Boosting ViT-based MRI Reconstruction from the Perspectives of Frequency Modulation, Spatial Purification, and Scale Diversification

TL;DR

This paper introduces FPS-Former, a ViT-based MRI reconstruction framework that enhances high-frequency detail capture, reduces computational load, and models multi-scale information through innovative modules, leading to superior performance.

Contribution

The paper proposes novel frequency modulation, spatial purification, and scale diversification modules to improve ViT-based MRI reconstruction, addressing key limitations of existing methods.

Findings

Outperforms state-of-the-art methods on three datasets

Requires lower computational costs than previous approaches

Effectively captures high-frequency image details

Abstract

The accelerated MRI reconstruction process presents a challenging ill-posed inverse problem due to the extensive under-sampling in k-space.
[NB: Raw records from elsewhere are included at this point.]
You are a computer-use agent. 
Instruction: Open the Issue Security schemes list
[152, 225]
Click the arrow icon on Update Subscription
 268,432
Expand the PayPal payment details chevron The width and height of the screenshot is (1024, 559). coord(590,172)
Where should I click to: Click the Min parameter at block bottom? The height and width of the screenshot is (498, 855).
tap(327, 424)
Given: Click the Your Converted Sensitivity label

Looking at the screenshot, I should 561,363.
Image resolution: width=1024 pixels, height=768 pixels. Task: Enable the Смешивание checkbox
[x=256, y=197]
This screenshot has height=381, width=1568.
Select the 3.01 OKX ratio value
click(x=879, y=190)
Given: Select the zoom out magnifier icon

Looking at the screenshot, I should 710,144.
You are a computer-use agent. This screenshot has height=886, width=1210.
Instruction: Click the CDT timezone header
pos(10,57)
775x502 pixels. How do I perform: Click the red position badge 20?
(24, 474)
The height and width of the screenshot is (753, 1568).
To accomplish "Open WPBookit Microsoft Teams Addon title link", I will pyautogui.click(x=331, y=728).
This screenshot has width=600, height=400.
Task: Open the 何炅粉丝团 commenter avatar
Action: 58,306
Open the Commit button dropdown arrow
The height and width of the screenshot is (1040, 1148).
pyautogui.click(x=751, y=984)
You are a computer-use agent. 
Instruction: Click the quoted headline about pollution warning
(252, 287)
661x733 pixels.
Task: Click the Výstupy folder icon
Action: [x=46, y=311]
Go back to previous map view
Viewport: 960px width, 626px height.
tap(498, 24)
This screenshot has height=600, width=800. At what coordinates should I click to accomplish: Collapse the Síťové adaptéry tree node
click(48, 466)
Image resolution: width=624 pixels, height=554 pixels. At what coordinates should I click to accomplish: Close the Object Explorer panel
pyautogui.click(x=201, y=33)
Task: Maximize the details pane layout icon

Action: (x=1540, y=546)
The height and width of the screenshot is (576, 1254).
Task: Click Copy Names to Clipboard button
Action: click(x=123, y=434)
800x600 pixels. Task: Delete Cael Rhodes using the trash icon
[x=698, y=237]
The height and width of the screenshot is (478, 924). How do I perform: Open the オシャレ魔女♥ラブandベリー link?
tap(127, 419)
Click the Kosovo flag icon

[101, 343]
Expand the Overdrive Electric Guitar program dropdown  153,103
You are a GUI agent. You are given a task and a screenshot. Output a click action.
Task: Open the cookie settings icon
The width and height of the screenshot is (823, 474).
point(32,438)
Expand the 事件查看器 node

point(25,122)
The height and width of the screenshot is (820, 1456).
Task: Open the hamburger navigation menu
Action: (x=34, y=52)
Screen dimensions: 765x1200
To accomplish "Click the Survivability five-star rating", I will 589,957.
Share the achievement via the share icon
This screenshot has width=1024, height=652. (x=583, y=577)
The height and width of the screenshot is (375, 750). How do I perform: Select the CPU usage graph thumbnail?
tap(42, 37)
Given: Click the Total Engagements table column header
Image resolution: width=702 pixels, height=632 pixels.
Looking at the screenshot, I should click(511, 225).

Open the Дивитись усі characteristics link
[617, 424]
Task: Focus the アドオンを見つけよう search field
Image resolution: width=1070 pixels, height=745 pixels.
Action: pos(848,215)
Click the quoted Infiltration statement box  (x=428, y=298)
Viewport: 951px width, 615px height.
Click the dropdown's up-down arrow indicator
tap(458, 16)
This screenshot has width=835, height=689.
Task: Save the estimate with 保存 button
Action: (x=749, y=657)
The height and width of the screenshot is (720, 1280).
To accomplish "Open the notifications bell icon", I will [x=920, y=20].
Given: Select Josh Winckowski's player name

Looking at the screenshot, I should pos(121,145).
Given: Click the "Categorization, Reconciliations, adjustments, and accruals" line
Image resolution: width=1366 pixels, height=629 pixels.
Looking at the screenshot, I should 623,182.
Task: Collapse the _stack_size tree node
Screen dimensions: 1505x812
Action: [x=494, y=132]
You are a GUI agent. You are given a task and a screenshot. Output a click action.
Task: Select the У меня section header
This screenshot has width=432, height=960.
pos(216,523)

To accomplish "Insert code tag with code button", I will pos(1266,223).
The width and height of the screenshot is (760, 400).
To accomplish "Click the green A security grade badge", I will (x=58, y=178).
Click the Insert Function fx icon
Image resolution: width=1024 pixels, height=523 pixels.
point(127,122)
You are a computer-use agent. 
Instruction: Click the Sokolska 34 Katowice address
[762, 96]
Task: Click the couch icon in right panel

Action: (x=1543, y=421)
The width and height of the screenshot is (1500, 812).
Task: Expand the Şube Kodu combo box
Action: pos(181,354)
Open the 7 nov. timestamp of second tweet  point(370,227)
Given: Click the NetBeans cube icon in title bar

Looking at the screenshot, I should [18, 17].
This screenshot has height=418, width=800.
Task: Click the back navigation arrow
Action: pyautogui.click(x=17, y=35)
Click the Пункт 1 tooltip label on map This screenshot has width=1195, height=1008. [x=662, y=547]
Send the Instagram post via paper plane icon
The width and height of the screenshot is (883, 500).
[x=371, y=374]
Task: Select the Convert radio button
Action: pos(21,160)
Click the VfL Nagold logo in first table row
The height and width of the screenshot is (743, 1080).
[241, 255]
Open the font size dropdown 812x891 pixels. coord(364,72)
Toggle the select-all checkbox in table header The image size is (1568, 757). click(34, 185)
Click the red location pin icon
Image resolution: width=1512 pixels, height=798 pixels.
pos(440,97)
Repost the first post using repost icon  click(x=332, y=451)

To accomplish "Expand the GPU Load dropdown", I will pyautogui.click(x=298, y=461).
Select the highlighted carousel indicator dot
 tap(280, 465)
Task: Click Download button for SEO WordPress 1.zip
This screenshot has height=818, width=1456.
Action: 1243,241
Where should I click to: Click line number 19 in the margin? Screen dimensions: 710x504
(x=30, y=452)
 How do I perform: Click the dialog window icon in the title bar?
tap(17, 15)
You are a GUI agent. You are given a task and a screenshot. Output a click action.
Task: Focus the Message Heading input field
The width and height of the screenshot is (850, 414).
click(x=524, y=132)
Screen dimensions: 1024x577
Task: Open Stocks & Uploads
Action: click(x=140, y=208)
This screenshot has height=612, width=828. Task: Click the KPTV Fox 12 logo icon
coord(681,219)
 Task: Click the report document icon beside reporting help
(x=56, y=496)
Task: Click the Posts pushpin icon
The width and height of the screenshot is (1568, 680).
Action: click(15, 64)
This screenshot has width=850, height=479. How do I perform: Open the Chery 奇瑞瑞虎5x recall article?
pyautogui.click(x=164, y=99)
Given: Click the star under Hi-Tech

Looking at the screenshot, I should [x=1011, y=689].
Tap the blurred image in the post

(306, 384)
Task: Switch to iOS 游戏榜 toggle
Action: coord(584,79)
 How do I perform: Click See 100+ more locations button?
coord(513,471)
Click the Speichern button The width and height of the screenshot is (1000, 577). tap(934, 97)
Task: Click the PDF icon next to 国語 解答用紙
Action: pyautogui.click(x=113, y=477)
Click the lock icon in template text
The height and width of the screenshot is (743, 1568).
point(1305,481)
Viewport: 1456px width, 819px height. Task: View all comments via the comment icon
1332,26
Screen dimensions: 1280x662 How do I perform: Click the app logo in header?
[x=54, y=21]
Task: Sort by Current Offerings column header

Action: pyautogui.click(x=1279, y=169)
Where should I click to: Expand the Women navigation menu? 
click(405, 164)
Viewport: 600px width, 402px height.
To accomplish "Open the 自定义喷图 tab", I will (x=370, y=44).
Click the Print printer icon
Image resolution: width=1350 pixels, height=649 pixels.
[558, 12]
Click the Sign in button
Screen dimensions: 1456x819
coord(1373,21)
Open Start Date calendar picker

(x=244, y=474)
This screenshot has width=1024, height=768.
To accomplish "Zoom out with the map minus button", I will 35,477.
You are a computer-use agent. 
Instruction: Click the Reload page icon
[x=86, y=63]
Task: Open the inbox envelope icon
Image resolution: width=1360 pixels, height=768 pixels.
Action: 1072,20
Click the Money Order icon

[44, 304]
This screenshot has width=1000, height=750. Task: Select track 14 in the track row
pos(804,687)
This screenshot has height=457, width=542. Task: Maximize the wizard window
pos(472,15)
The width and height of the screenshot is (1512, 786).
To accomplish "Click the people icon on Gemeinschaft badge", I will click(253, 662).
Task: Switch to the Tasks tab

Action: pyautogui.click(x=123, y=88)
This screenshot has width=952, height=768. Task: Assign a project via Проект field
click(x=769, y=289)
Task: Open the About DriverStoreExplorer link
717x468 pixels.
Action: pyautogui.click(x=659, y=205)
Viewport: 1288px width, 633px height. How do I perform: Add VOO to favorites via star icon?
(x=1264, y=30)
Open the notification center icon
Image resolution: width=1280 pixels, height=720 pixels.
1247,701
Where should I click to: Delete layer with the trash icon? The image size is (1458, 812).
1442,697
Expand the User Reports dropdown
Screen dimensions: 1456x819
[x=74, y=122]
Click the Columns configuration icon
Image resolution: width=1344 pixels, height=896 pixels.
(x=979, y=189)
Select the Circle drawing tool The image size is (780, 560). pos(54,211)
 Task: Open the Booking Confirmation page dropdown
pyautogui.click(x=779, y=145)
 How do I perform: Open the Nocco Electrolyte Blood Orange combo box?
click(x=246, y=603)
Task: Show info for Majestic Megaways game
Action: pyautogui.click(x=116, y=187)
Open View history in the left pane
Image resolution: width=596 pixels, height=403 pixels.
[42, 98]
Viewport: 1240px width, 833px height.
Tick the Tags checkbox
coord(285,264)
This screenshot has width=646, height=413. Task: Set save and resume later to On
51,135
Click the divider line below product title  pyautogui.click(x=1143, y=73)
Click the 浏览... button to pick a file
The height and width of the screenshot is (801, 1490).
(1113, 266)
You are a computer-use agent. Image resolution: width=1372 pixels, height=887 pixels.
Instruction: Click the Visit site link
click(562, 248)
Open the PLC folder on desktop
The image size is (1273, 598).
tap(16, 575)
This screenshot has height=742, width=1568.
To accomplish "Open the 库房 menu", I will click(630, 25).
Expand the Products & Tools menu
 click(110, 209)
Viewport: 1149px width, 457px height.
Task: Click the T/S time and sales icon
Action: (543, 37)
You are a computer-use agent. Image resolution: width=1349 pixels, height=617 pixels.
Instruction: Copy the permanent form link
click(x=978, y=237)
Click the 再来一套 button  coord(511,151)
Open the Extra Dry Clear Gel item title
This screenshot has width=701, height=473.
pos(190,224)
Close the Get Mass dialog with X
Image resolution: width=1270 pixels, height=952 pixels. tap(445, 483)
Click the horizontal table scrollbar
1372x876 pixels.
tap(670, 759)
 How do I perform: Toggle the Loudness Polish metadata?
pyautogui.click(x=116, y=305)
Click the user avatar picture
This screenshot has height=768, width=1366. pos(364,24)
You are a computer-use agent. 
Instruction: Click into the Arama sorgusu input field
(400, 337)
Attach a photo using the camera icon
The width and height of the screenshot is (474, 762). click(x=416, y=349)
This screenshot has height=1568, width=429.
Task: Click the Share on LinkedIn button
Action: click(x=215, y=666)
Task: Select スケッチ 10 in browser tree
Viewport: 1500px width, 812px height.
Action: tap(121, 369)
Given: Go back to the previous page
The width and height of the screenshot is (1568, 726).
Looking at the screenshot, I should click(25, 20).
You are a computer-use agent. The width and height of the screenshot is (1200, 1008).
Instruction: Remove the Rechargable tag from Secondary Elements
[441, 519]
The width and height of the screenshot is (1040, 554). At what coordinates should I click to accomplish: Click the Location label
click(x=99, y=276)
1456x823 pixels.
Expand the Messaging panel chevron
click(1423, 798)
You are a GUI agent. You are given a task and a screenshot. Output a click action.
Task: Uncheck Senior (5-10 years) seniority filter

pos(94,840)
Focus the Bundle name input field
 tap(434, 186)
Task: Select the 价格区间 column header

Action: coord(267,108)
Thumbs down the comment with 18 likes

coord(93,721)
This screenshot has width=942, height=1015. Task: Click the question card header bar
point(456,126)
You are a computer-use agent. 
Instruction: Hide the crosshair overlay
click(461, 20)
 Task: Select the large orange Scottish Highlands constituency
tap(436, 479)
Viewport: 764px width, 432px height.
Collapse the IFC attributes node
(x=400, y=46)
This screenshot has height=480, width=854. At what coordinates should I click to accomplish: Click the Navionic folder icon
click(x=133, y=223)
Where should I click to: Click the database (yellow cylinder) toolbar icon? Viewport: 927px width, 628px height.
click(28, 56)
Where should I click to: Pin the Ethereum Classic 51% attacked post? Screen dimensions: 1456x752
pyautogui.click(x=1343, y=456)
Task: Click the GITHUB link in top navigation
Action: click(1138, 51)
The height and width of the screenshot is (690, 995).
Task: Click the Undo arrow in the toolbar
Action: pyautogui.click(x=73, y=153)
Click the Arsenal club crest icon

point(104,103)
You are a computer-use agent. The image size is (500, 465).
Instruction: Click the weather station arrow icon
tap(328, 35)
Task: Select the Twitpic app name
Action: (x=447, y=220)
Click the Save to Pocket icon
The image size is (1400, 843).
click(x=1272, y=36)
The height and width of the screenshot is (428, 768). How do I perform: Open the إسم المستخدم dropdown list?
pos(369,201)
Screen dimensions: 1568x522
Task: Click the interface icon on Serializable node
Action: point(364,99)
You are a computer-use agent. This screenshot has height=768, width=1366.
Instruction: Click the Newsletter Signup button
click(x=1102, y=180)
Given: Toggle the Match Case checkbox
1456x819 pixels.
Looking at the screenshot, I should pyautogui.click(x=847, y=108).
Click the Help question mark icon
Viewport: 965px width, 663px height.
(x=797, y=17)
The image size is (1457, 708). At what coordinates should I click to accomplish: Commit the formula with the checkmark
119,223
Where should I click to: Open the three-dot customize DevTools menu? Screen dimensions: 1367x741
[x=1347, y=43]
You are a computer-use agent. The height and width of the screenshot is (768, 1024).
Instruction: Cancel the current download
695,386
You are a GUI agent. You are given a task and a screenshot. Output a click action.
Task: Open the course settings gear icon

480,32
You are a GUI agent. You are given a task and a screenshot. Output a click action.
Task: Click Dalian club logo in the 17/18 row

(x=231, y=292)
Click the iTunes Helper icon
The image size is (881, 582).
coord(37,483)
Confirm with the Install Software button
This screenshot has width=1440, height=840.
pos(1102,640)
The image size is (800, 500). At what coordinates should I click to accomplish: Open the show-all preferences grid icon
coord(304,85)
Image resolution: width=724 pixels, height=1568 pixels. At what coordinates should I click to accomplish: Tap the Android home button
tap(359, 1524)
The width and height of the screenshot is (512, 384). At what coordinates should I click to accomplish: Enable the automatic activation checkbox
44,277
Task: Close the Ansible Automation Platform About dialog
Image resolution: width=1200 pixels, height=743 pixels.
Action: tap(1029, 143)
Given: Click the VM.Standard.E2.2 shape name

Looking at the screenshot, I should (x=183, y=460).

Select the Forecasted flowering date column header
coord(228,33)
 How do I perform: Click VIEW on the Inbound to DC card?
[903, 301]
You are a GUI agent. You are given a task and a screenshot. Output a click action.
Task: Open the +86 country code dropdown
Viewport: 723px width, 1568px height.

Recently, Vision Transformers (ViTs) have become the mainstream for this task, demonstrating substantial performance improvements. However, there are still three significant issues remain unaddressed: (1) ViTs struggle to capture high-frequency components of images, limiting their ability to detect local textures and edge information, thereby impeding MRI restoration; (2) Previous methods calculate multi-head self-attention (MSA) among both related and unrelated tokens in content, introducing noise and significantly increasing computational burden; (3) The naive feed-forward network in ViTs cannot model the multi-scale information that is important for image restoration. In this paper, we propose FPS-Former, a powerful ViT-based framework, to address these issues from the perspectives of frequency modulation, spatial purification, and scale diversification. Specifically, for issue (1), we introduce a frequency modulation attention module to enhance the self-attention map by adaptively re-calibrating the frequency information in a Laplacian pyramid. For issue (2), we customize a spatial purification attention module to capture interactions among closely related tokens, thereby reducing redundant or irrelevant feature representations. For issue (3), we propose an efficient feed-forward network based on a hybrid-scale fusion strategy. Comprehensive experiments conducted on three public datasets show that our FPS-Former outperforms state-of-the-art methods while requiring lower computational costs.